_Assignment_: Show every line from the data below that includes "column".

_Supplied data_:
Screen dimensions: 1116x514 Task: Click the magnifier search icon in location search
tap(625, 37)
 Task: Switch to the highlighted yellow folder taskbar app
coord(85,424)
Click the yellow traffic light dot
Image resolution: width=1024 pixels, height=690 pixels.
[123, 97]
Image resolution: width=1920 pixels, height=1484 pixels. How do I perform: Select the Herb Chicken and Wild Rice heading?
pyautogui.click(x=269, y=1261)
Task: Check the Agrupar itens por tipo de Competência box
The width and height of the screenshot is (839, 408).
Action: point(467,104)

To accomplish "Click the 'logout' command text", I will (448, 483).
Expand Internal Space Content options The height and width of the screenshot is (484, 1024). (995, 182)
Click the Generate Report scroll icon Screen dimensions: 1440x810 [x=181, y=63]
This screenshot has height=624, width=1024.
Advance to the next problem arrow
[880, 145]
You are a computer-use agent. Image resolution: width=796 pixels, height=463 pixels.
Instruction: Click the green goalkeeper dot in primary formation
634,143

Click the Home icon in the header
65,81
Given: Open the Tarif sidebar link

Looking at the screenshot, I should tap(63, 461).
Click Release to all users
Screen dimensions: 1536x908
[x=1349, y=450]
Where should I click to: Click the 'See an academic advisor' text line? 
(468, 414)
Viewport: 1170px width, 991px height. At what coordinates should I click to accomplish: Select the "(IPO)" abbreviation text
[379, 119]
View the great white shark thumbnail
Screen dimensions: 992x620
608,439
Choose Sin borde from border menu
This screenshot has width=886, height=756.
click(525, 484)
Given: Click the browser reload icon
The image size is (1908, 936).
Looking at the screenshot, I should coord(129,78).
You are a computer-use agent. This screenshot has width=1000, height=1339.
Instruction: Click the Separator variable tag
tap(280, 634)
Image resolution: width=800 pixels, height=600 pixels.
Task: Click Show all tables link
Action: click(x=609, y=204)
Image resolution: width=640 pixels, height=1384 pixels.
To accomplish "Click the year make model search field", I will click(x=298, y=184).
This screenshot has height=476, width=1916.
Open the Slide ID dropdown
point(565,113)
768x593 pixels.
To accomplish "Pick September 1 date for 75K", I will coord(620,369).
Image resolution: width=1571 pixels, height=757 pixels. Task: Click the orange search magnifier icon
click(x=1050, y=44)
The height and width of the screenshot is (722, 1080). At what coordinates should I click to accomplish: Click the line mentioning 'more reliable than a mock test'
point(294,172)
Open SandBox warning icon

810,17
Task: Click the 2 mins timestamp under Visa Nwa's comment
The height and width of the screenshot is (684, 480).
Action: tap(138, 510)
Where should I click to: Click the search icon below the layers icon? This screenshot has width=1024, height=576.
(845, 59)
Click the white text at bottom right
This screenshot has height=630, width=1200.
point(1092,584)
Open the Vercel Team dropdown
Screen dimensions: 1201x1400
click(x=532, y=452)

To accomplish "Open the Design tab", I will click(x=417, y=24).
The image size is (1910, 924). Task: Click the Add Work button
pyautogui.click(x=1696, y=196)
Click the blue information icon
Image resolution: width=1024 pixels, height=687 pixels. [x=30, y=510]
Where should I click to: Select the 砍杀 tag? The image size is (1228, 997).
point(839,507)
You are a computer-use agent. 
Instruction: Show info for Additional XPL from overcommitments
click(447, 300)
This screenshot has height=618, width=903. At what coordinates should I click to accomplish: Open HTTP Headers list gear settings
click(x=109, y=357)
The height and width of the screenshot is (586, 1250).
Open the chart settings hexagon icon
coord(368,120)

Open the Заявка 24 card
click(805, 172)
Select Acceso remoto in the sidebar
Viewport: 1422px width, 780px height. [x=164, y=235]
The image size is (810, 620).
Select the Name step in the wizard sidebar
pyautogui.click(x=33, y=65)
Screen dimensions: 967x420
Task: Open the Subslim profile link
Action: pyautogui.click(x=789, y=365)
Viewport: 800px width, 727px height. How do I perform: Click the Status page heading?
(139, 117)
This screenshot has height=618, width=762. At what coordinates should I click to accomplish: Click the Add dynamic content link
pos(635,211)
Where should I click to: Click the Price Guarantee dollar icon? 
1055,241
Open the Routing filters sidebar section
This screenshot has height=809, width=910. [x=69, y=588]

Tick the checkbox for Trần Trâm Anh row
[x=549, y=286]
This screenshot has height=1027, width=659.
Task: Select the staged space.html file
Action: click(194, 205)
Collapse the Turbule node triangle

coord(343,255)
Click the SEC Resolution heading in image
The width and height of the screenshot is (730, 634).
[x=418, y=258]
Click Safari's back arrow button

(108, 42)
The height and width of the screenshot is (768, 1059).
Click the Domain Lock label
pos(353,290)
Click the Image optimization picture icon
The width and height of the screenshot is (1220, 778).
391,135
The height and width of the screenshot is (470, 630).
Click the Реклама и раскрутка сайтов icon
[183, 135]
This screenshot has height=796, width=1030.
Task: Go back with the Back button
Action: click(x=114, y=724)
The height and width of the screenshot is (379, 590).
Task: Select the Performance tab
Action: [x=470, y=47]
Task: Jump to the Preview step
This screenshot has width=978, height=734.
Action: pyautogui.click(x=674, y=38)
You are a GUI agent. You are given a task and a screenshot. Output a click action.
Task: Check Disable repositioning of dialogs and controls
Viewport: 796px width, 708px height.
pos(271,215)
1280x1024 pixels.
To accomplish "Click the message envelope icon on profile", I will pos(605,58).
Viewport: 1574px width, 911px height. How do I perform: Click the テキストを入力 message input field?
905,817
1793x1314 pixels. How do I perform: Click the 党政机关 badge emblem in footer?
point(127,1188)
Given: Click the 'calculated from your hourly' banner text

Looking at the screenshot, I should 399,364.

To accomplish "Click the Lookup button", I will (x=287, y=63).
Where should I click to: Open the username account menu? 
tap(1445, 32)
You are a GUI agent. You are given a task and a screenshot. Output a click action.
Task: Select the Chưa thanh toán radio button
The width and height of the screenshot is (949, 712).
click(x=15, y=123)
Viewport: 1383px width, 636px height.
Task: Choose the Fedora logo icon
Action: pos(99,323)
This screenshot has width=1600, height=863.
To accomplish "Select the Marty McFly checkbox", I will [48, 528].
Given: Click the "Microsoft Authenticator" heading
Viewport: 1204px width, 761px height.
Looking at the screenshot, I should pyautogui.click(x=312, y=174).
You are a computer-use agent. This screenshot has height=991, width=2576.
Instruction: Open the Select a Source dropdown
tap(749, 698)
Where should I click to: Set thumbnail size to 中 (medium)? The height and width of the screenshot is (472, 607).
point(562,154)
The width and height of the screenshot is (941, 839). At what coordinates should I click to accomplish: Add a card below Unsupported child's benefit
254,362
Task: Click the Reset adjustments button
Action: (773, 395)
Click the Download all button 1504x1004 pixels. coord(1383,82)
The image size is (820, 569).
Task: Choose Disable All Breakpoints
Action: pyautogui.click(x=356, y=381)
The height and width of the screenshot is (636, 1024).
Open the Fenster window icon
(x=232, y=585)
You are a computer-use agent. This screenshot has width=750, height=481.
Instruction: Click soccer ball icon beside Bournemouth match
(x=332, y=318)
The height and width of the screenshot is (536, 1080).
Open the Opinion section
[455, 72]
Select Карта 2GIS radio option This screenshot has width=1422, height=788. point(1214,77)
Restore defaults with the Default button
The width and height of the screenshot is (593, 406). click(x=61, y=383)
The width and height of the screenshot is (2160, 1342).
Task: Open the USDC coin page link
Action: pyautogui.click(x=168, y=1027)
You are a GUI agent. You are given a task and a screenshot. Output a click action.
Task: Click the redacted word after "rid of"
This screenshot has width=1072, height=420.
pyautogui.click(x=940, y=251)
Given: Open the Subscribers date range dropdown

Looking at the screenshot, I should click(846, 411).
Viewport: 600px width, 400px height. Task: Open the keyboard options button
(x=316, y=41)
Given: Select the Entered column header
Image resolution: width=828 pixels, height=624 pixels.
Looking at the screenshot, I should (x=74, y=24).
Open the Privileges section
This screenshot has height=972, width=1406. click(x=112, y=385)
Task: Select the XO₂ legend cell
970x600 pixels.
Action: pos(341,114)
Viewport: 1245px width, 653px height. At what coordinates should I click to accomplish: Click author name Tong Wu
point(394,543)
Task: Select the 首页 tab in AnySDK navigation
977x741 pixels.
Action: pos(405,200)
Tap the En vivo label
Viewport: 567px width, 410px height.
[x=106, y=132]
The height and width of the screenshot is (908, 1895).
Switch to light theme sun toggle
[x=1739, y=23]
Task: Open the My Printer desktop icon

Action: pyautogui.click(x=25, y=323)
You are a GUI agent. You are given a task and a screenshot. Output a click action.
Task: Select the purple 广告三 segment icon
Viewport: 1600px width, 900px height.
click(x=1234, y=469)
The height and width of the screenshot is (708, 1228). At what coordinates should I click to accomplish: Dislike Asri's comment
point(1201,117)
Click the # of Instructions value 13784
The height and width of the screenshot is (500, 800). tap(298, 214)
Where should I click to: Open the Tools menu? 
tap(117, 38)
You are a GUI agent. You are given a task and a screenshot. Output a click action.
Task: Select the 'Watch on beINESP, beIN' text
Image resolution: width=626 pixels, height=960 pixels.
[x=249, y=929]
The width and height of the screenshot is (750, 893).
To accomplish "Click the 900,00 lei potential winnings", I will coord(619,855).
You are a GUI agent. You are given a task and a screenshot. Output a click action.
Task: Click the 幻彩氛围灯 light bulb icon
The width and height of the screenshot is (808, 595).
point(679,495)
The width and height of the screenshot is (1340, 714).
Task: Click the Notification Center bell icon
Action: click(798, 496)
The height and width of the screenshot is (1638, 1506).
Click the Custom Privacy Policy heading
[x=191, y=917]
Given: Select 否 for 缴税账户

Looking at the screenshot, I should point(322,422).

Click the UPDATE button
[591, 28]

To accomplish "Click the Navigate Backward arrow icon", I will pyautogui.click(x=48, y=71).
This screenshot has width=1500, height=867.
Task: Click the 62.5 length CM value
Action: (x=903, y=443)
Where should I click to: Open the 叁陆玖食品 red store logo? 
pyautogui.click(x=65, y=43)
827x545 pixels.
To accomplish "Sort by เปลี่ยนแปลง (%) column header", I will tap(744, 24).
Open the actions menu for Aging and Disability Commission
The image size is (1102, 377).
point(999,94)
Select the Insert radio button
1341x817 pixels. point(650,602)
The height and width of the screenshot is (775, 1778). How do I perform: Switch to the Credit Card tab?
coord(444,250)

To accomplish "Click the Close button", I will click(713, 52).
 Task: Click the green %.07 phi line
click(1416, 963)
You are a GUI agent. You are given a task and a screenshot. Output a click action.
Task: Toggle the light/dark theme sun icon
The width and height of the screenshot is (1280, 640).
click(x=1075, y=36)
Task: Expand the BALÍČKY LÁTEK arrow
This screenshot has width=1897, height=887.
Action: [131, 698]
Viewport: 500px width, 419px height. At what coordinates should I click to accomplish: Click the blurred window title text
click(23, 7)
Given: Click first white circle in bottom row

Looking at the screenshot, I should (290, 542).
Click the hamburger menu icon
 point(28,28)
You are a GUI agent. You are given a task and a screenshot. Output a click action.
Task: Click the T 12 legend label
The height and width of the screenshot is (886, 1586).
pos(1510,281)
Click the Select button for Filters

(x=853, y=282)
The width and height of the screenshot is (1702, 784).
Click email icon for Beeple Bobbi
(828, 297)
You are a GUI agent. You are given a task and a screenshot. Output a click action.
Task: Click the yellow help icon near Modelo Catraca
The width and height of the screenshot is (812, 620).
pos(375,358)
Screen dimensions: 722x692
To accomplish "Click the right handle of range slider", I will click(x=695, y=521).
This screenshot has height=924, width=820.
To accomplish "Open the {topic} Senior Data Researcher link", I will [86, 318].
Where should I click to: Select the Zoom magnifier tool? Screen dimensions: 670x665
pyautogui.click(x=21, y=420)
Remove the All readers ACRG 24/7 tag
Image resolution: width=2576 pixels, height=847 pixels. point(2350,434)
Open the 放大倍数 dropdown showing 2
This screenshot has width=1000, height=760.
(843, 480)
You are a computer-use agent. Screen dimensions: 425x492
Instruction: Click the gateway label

_Result for this task_:
Given: Select the Entered column header
To accomplish "Sort by เปลี่ยนแปลง (%) column header", I will tap(744, 24).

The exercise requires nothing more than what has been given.